Task description: Line by line, copy the material below exactly.

Data section:
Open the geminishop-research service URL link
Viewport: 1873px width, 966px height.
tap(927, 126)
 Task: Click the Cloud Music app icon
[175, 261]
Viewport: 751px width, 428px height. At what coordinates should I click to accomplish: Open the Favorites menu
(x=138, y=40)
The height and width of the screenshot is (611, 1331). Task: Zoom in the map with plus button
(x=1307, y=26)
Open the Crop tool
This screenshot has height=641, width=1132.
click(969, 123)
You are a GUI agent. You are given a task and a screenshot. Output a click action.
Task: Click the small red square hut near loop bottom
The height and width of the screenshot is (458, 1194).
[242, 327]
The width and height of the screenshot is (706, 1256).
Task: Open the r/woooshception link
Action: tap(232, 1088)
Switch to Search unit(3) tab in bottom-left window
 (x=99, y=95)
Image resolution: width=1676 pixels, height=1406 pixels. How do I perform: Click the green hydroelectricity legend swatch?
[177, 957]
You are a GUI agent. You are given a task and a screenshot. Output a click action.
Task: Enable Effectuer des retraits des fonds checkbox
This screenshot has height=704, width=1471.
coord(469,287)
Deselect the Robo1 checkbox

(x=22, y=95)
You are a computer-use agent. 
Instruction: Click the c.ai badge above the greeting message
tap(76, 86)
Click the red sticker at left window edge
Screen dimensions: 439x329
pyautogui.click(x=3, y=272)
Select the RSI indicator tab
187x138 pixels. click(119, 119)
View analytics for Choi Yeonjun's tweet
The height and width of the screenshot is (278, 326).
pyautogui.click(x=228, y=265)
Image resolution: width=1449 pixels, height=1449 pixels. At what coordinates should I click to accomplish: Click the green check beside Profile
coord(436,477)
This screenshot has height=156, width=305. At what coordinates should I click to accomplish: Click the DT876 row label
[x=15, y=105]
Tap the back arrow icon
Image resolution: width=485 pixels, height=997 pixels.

Answer section:
Open the geminishop-research service URL link
Viewport: 1873px width, 966px height.
tap(927, 126)
 Task: Click the Cloud Music app icon
[175, 261]
Viewport: 751px width, 428px height. At what coordinates should I click to accomplish: Open the Favorites menu
(x=138, y=40)
The height and width of the screenshot is (611, 1331). Task: Zoom in the map with plus button
(x=1307, y=26)
Open the Crop tool
This screenshot has height=641, width=1132.
click(969, 123)
You are a GUI agent. You are given a task and a screenshot. Output a click action.
Task: Click the small red square hut near loop bottom
The height and width of the screenshot is (458, 1194).
[242, 327]
The width and height of the screenshot is (706, 1256).
Task: Open the r/woooshception link
Action: tap(232, 1088)
Switch to Search unit(3) tab in bottom-left window
 (x=99, y=95)
Image resolution: width=1676 pixels, height=1406 pixels. How do I perform: Click the green hydroelectricity legend swatch?
[177, 957]
You are a GUI agent. You are given a task and a screenshot. Output a click action.
Task: Enable Effectuer des retraits des fonds checkbox
This screenshot has height=704, width=1471.
coord(469,287)
Deselect the Robo1 checkbox

(x=22, y=95)
You are a computer-use agent. 
Instruction: Click the c.ai badge above the greeting message
tap(76, 86)
Click the red sticker at left window edge
Screen dimensions: 439x329
pyautogui.click(x=3, y=272)
Select the RSI indicator tab
187x138 pixels. click(119, 119)
View analytics for Choi Yeonjun's tweet
The height and width of the screenshot is (278, 326).
pyautogui.click(x=228, y=265)
Image resolution: width=1449 pixels, height=1449 pixels. At what coordinates should I click to accomplish: Click the green check beside Profile
coord(436,477)
This screenshot has height=156, width=305. At what coordinates should I click to accomplish: Click the DT876 row label
[x=15, y=105]
Tap the back arrow icon
Image resolution: width=485 pixels, height=997 pixels.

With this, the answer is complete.